113,Hasel,"common hazel","Corylus avellana"
114,Heidekraut,"common heather","Calluna vulgaris"
120,"Löwenzahn",dandelion,"Taraxacum officinale"
121,Robinie,"black locust","Robinia pseudoacacia"
122,Rosskastanie,"horse chestnut","Aesculus hippocastanum"
124,Sal-Weide,"goat willow","Salix caprea"
131,Spitz-Ahorn,"Norway maple","Acer platanoides"
137,Winter-Linde,"small leafed lime","Tilia cordata"

Note

If you have a different use case, or think the existing species groups should be expanded, do not hesitate to drop us a line by creating an issue, in order to propose changes to the dwd_species_group table.

Attributions

Acknowledgements

Thanks to the many observers of »Deutscher Wetterdienst« (DWD), the »Global Phenological Monitoring programme« (GPM), and all people working behind the scenes for their commitment on recording observations and making the excellent datasets available to the community. You know who you are.

Reproduce

This section explains how to export all available datasets into corresponding SQLite database files, on your own machine, using the export-observations-all subcommand.

The process will take about five to ten minutes, based on the capacity of your computing device. Processing the immediate/historical+recent and annual/recent data is pretty fast. The annual/historical data however, as the largest one with a size of ~1.7 GB, takes the major share of computing time on the export operation.

phenodata export-observations-all --source=dwd

The command will create four SQLite database files, they can be consumed using the sqlite3 command, or other tools.

Tip

If you want to create database files by selecting individual subsets of the data, please refer to the SQLite database export documentation.

Note

The cache directory, for example located at /Users/<username>/Library/Caches/phenodata on macOS machines, will hold all the data downloaded from DWD servers.
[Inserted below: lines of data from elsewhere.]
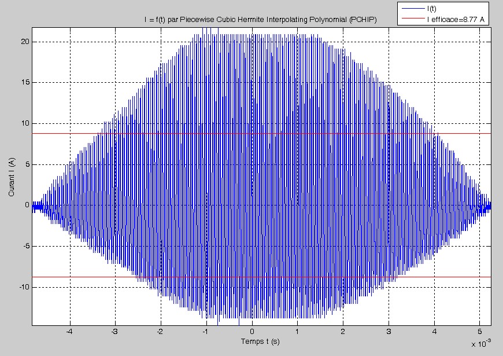503x356 pixels.
Task: Click the x-axis tick label -4
Action: pos(69,332)
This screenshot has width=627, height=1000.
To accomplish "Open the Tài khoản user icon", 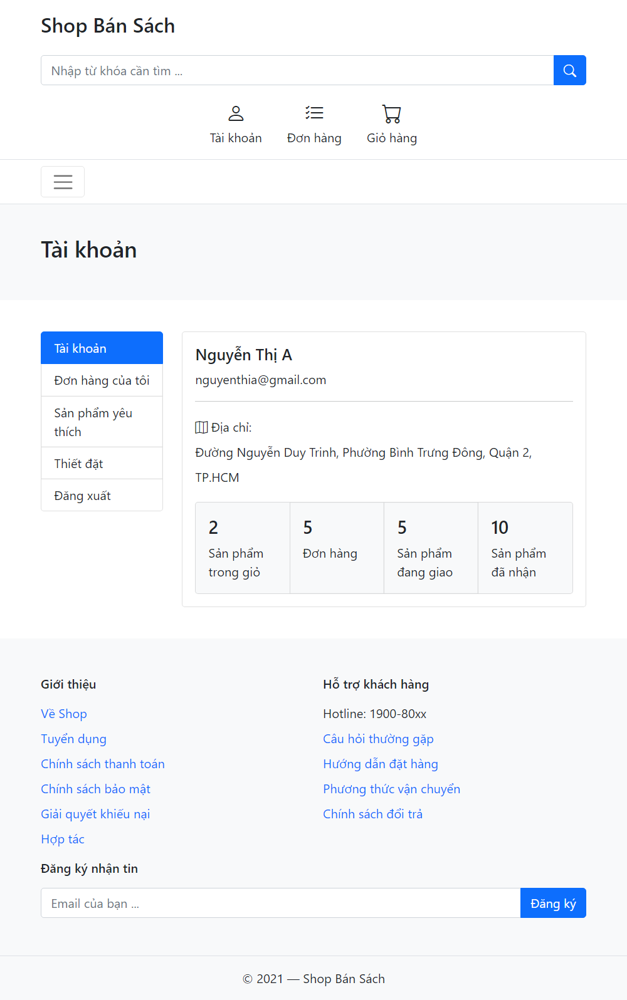I will click(x=236, y=113).
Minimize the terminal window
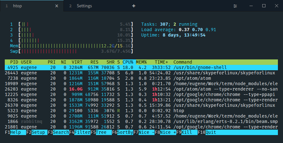 [x=250, y=6]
It is about 160 MB in size for both of the “recent” datasets, while immediate-historical weighs in with about 500 MB, and annual-historical with about another 3 GB.

Upload

rsync -azuv phenodata-dwd-*.sqlite root@elbanco.hiveeyes.org:/var/lib/phenodata/dwd

Backlog

Todo

  • [o] Publish using datasette

  • [o] Publish using Grafana SQLite Datasource

  • [o] Outline other end-user tools to consume the databases

  • [o] Implement phenodata.open_database("dwd", "immediate", "recent") to consume the databases


Enjoy your research.